The wilderness became silent; no more dynamite was thrown, no more shots. But the people of the von Hausen party did not move from their cover for several minutes. With the exception of Maria. She had crawled from the icy waters of the creek to lay huddling, trembling, and sobbing behind a large rock.

“He’s gone,” John T. announced, his voice reaching those sprawled on the ground, crouched behind trees, and hiding in the bushes. John T. stood up and walked over to Larry Kelly who lay on the ground, his legs drawn up and both hands holding onto his .44-.40 punctured belly.

“Help me!” the gun-for-hire said.

“You know there ain’t nothin’ nobody can do,” John T. told him. “We’ll build a fire and make you comfortable, Larry. That’s about it.”

Larry started weeping.

Even von Hausen was shaken by the suddenness and the viciousness of the attack. He sat on a rock and willed himself to be calm.

Gunter slipped and slid and stumbled down the bank toward Maria. Halfway there he lost his footing and rolled the rest of the way, landing on his ass in the cold waters of the creek.

Gunter said a few very vulgar words.

“Assemble,” von Hausen said. “Let’s see how much damage was done.”

“One dead, one dyin’, and two wounded,” John T. told him.

“I don’t wanna die!” Kelly screamed.

“You shoulda thought of that ’fore you signed on,” Utah told him. “That’s the problem with you young squirts.

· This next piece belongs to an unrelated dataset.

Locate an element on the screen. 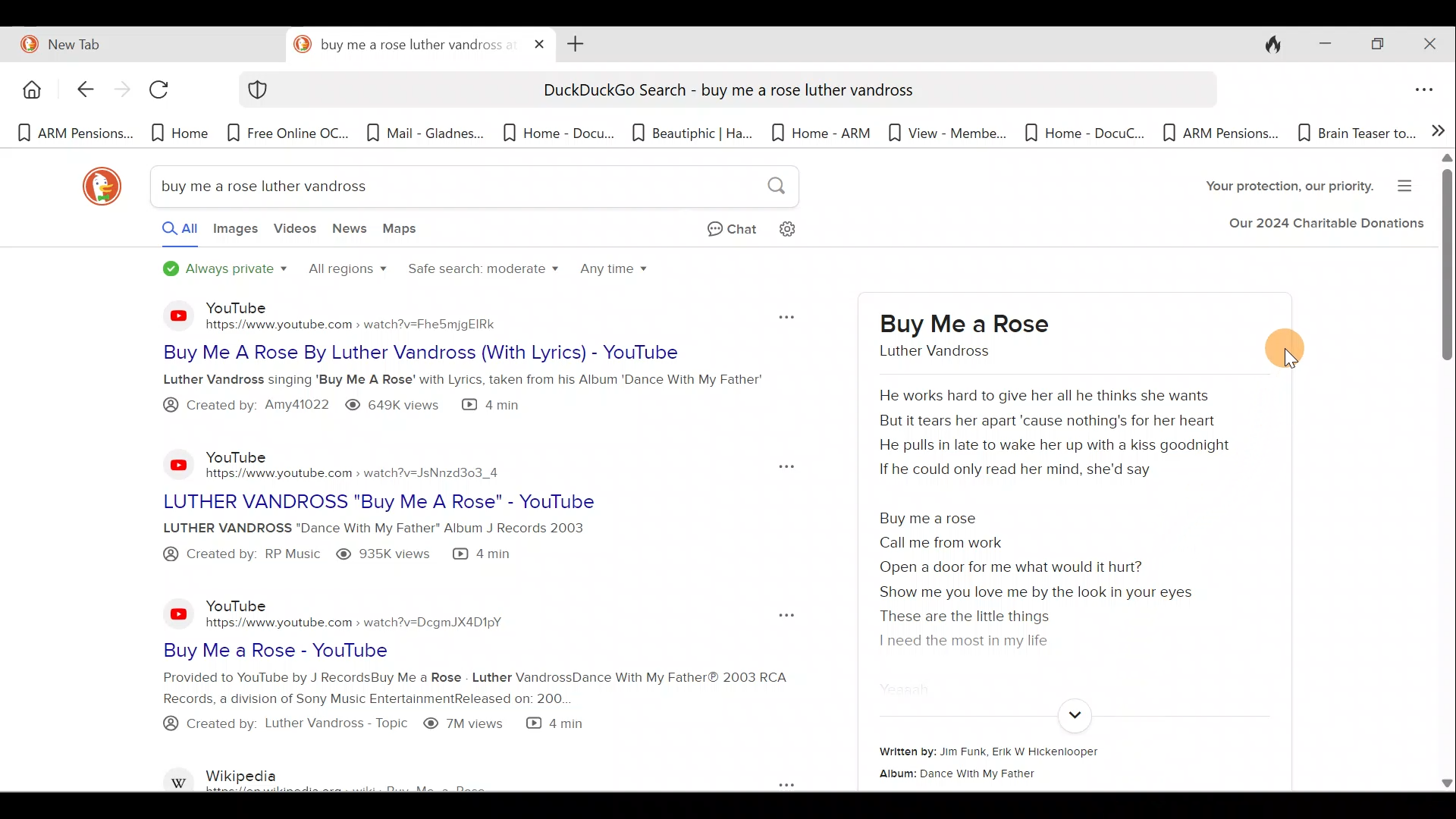 Image resolution: width=1456 pixels, height=819 pixels. YouTube logo is located at coordinates (179, 613).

You don’t consider that a bullet might have your name on it.”

“Go to hell!” Kelly yelled at him.

“I’ll be right behind you, boy,” the older gun-for-hire told him.

The cook, Walt, was walking around gathering up what supplies he could find and muttering to himself. An old gunfighter who had given it up years back, Walt no longer carried a gun on him.

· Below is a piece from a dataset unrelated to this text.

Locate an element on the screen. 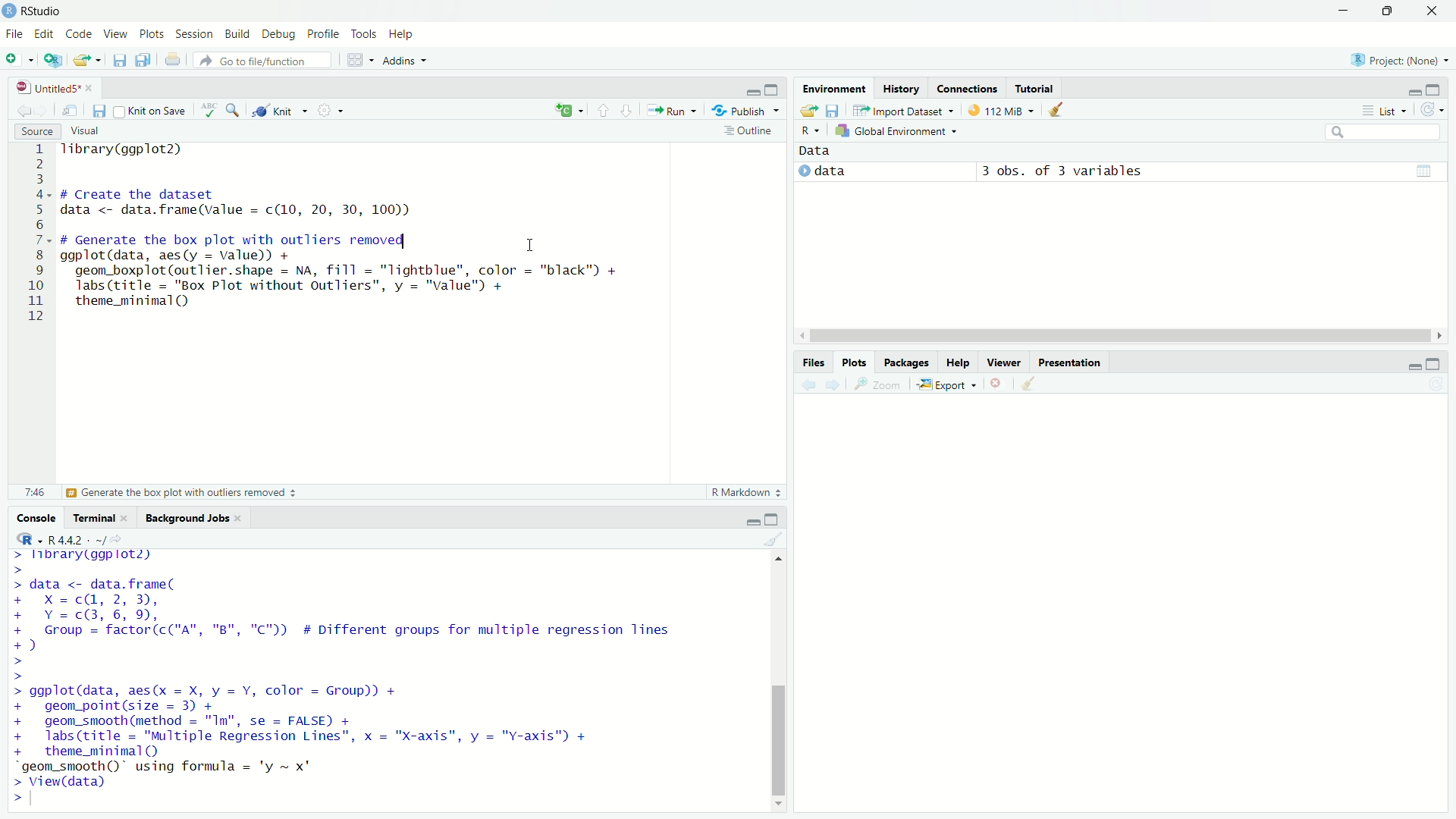 This screenshot has width=1456, height=819. print is located at coordinates (171, 61).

“What the hell are you mumbling about?” Hans asked the man.

“You told me this was a huntin’ trip,” Walt snapped at him. “You didn’t tell me ’til we was five hundred miles gone that it was a man-huntin’ trip.”

“You find that repugnant?” von Hausen asked from his seat on the rock.

“I don’t know what that means,” Walt replied, a sack of flour in his hands. “But I think you’re all about half nuts—or better—chasin’ after Smoke Jensen. Ifn you’d asked me from the start I woulda told you Jensen is pure poison. You’d be better off stickin’ your arm in a sackful of rattlers.”

“Keep your opinions to yourself,” Gunter panted the words, as he shoved Maria over the top of the bank. “Just cook.”

“I’ll do that,” Walt said. He tossed the sack of flour to Gil Webb.

“What the hell do you want me to do with this?” Gil asked.

Walt suggested a couple of things.

Smoke left the trail and headed west, between Jenny Lake and Leigh Lake. Miles behind him, Larry Kelly and the man from Nevada were buried in shallow graves, the mounds covered with rocks to keep the scavengers from digging up and eating the bodies.

“Suggestions?” von Hausen said to John T.

“We ain’t got nothin’ to use as leverage to make him come to us,” John T. said. “If you wanna go on, all we can do is keep chasin’ him.”

“I shall press on to the last man,” von Hausen told him. “Will the men stay?”

“There ain’t nobody talkin’ about quittin’.”

“Mount the men.”

Marlene fell back to ride beside old Walt-when the trail permitted that. “Did you know this Preacher person who raised Smoke Jensen?”

“I knew of him.” The cook didn’t like the women any better than he liked Von Hausen, Gunter, or Hans. If anything, he liked them less. Women didn’t have no business out here in the wilderness, shootin’ and chasin’ a human bein’ like he was some kind of animal.

“What was he like—that you know of.”

How could I tell you somethin’ about him that I didn’t know, you ninny? Walt thought. “Tough as rawhide and wild as the wind. He taught Smoke well. Give this hunt up, missy. You’re headin’ for grief if you don’t. Smoke’s done showed you how he fights. And if you think he’ll spare you ’cause you’re a woman, you’re flat wrong. You start shootin’ at him, he’ll put lead in you just as fast as he would a man.”